** start Information given **

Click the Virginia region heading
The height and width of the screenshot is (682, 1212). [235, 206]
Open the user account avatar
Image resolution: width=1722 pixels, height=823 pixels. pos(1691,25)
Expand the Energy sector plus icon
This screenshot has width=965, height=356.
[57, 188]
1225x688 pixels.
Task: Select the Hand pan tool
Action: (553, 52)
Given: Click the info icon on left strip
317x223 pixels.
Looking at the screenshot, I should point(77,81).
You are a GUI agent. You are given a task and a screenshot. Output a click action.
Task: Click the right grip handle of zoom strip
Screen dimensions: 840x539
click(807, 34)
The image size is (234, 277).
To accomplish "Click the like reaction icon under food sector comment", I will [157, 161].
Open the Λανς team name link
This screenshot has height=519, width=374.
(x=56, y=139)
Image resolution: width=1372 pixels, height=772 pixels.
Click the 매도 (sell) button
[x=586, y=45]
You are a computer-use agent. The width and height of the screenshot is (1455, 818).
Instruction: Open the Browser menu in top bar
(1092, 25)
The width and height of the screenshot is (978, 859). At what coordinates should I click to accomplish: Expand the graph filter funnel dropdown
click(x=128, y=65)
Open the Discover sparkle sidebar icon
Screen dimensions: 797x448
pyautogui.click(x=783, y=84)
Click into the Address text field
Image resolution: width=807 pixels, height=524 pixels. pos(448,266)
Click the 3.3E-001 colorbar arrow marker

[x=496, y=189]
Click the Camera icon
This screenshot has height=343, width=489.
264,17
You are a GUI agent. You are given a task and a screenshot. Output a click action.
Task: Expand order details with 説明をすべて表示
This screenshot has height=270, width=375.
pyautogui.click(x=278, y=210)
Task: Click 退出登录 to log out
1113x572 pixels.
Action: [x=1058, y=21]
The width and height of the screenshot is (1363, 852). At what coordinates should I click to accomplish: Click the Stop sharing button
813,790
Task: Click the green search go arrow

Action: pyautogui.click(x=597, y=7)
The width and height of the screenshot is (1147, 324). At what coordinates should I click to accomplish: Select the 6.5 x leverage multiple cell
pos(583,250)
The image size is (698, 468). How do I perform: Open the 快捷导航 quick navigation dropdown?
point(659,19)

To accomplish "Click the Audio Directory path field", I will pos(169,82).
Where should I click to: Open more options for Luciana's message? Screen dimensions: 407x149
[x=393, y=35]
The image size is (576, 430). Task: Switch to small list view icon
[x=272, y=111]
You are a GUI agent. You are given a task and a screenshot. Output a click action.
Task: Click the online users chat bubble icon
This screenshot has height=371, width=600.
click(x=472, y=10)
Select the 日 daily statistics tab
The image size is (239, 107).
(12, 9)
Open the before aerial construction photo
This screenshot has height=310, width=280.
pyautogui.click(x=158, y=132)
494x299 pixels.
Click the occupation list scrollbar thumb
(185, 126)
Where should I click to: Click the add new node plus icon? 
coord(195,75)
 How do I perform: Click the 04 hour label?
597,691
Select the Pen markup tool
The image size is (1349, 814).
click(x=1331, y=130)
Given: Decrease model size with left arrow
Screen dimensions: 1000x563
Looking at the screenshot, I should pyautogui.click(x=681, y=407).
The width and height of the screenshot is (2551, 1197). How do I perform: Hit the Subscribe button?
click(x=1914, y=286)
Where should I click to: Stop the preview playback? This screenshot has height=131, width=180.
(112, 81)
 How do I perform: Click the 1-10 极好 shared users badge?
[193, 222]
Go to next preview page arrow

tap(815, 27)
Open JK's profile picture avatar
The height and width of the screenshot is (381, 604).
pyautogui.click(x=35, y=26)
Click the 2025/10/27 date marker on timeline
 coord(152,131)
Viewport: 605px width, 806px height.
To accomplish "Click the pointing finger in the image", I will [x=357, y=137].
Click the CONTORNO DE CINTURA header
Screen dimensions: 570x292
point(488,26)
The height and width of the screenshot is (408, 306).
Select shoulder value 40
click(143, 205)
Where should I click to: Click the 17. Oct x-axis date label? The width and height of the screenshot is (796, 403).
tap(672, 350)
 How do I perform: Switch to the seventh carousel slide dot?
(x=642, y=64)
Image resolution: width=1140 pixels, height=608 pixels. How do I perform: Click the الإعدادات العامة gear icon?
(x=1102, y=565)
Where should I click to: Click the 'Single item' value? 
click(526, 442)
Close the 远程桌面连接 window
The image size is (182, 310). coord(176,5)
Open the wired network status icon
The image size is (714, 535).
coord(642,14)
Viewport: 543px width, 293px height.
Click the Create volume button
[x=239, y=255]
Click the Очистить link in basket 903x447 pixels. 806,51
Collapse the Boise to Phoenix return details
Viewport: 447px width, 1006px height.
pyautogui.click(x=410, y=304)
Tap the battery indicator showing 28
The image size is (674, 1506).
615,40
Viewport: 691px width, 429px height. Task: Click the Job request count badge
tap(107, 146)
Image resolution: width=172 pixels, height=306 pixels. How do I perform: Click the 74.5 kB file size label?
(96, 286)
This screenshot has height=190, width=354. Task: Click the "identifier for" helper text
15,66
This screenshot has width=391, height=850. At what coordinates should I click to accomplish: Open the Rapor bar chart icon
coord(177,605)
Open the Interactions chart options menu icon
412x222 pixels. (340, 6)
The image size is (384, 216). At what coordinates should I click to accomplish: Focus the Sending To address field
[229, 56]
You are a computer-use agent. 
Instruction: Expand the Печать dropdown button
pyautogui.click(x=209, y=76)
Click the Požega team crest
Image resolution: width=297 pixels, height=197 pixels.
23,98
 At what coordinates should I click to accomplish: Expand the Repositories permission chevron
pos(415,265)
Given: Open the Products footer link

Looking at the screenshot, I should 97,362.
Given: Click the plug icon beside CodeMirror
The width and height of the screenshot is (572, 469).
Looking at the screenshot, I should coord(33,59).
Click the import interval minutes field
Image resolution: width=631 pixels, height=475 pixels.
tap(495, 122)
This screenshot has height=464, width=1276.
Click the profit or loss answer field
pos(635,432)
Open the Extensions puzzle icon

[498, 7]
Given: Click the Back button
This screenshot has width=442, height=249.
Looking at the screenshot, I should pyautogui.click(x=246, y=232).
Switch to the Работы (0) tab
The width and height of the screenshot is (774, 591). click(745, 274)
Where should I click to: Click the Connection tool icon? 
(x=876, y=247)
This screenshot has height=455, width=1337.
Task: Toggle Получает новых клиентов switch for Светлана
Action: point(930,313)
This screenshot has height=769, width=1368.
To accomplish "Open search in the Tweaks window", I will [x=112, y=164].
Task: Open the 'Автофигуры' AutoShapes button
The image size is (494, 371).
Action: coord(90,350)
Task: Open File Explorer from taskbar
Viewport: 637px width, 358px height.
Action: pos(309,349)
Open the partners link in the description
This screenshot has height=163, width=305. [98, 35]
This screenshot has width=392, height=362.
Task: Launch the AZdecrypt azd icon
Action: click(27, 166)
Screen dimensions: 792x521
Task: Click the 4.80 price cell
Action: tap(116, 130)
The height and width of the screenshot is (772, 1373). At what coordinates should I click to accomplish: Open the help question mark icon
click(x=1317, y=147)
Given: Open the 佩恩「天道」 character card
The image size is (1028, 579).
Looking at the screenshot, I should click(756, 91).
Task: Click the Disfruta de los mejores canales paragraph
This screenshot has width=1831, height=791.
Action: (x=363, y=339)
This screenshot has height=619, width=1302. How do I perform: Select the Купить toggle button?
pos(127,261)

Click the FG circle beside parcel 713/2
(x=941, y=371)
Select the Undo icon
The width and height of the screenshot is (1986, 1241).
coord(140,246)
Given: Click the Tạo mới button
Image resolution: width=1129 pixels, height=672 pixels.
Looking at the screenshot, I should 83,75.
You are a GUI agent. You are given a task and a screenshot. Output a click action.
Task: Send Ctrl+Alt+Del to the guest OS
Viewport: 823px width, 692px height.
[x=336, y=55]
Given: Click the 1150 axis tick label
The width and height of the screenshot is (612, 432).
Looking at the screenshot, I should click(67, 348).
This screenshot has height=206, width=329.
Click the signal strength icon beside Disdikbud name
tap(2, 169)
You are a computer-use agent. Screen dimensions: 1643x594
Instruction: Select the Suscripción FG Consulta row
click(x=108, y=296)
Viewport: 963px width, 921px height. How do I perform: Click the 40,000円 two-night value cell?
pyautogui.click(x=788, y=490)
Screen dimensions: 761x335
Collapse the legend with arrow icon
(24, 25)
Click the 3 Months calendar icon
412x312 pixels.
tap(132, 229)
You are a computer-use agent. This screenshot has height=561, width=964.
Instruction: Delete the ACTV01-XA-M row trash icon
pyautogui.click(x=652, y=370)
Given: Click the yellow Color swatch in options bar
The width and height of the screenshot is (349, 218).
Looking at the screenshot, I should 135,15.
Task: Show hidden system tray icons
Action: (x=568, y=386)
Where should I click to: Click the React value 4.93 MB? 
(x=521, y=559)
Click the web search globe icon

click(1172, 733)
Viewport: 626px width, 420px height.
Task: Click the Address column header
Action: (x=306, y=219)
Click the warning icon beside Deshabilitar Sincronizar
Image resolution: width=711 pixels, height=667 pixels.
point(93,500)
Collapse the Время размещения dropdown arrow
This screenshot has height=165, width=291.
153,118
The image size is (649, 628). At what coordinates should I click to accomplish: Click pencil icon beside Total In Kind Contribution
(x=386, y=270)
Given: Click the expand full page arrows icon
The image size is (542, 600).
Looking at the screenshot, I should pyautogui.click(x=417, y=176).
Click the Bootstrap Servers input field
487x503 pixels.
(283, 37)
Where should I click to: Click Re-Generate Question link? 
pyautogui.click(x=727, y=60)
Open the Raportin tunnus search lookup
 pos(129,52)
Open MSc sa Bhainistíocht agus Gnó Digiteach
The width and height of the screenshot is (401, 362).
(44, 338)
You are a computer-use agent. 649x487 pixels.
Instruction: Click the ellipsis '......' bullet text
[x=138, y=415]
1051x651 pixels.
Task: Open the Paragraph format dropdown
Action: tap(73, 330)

** end Information given **

» Challenge: Return the lines of the listing above word for word, beginning at the line that contains "This screenshot has height=190, width=354." and stopping after the line that contains "tap(495, 122)". Return nothing else.

» Complete response:
This screenshot has height=190, width=354. Task: Click the "identifier for" helper text
15,66
This screenshot has width=391, height=850. At what coordinates should I click to accomplish: Open the Rapor bar chart icon
coord(177,605)
Open the Interactions chart options menu icon
412x222 pixels. (340, 6)
The image size is (384, 216). At what coordinates should I click to accomplish: Focus the Sending To address field
[229, 56]
You are a computer-use agent. 
Instruction: Expand the Печать dropdown button
pyautogui.click(x=209, y=76)
Click the Požega team crest
Image resolution: width=297 pixels, height=197 pixels.
23,98
 At what coordinates should I click to accomplish: Expand the Repositories permission chevron
pos(415,265)
Given: Open the Products footer link

Looking at the screenshot, I should 97,362.
Given: Click the plug icon beside CodeMirror
The width and height of the screenshot is (572, 469).
Looking at the screenshot, I should coord(33,59).
Click the import interval minutes field
Image resolution: width=631 pixels, height=475 pixels.
tap(495, 122)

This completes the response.